We say again: Snitker is 66. He has had enough experience and success to be set in his ways, but he isn’t. He’s willing to try just about anything. On Saturday, he announced that Dylan Lee, who was cut by the Marlins and who hadn’t worked a big-league inning until Oct. 1, would start Game 4 against Zack Greinke, a Cy Young winner.

This marks the Braves’ fourth consecutive playoff run under Snitker. They’ve grown up under his stewardship. They’re closer to a World Series title than any band of Braves has been since 1996. In previous Octobers, Snitker was guarded. He has showed more emotion this time, these up-from-oblivion Braves having become his favorite of the bunch. Also: His son, Troy, is the Astros’ hitting coach; they’ve held joint press conferences and photo ops. He choked up after Game 3, not over his move to remove Anderson, but he recalled Hank Aaron, who hired him as a minor-league manager way back when.

“I got to hug Billye …,” Snitker said, speaking of Aaron’s wife, and he paused for 10 seconds, “… and tell her how much I missed Hank.”

In his younger days, Snitker would pop into Aaron’s office over the winter, just to talk baseball and pick the great man’s mind. He would do the same with Cox, spending a half-hour before games at Turner Field in what was known as the radar room – Cox loved the Weather Channel – but became Cox’s hideaway. (If you were allowed in the door, it meant he liked you.)

In 2016, Snitker was managing Triple-A Gwinnett. He was 60. He’d never been seriously considered to manage the Braves. He’d resigned himself to reaching retirement without having been handed a big-league team. The big-league Braves started 9-28, forcing John Hart and John Coppolella to fire Gonzalez and tap Snitker as interim manager. After his first partial season ended nicely, they extended his contract for a year, which was a sign of thanks more than a vote of confidence.

Had Coppolella not been forced out as GM a year later, Snitker might well have been out of a job. The MLB investigation into misdeeds in the international talent market swept Coppolella and eventually Hart aside. Snitker was the last man standing. His teams haven’t finished anywhere but first since.

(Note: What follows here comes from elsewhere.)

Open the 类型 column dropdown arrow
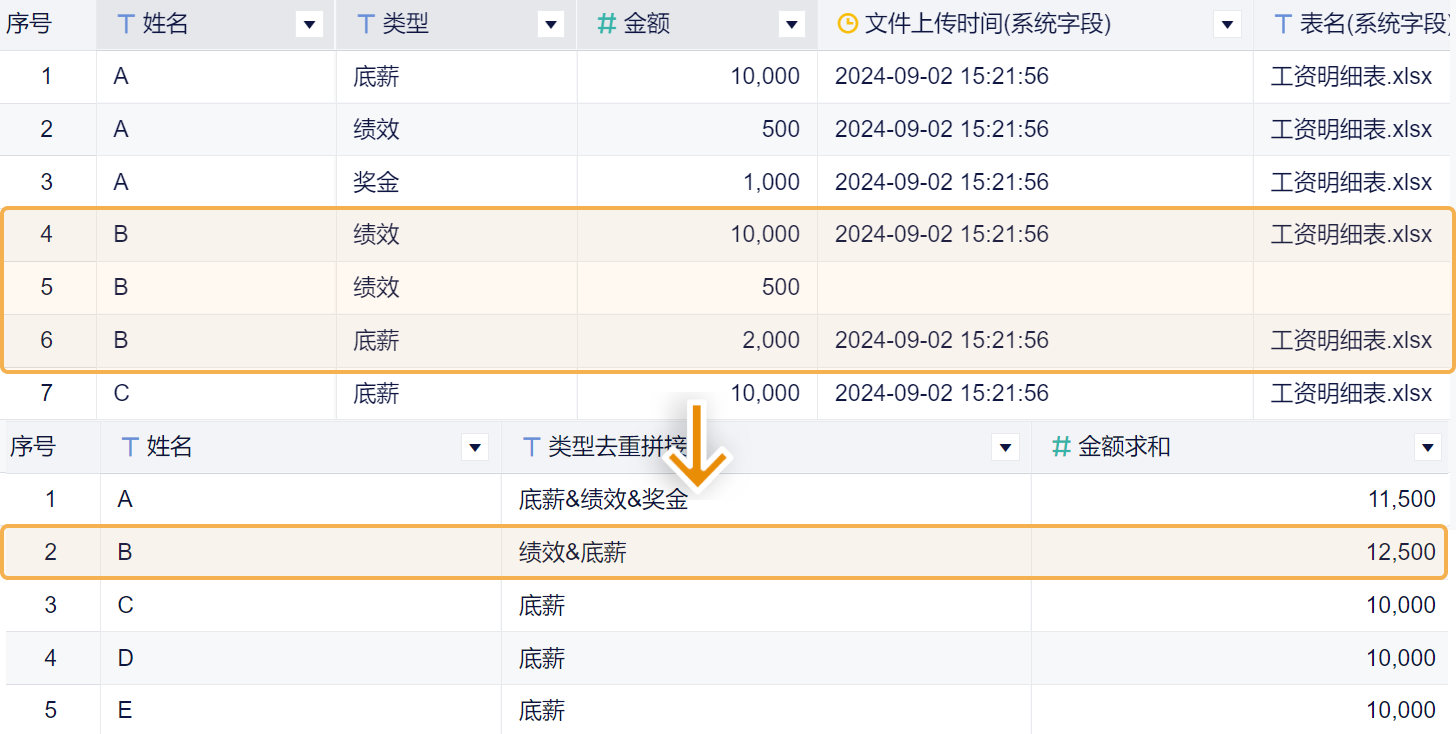Viewport: 1456px width, 734px height. click(550, 25)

On the day the World Series began, Snitker was asked if, had he never gotten to manage in the majors, would he have been OK with that? His response: “I thought in ‘16 it was probably off the table when I left that time in that last recycle (being removed from the big-league staff after the 2013 season and assigned to Gwinnett) like that. When (becoming interim manager) happened, it’s like, ‘Absolutely, I’ll try this.’ "

Then: “I couldn’t imagine how great this has been and what’s transpired since that time because I wasn’t looking for that. I wasn’t expecting it. When I got the call, that’s not what I was expecting to hear. I’ve been blessed to be able to be in this position.”

Then: “I think this happened to me at a really good time in my life. I’m probably better versed to handle this position later in my career than I would have been earlier.”

You didn’t hear it here first, but here it is now: Brian Snitker is the right man to manage the Braves – for as long as he wants.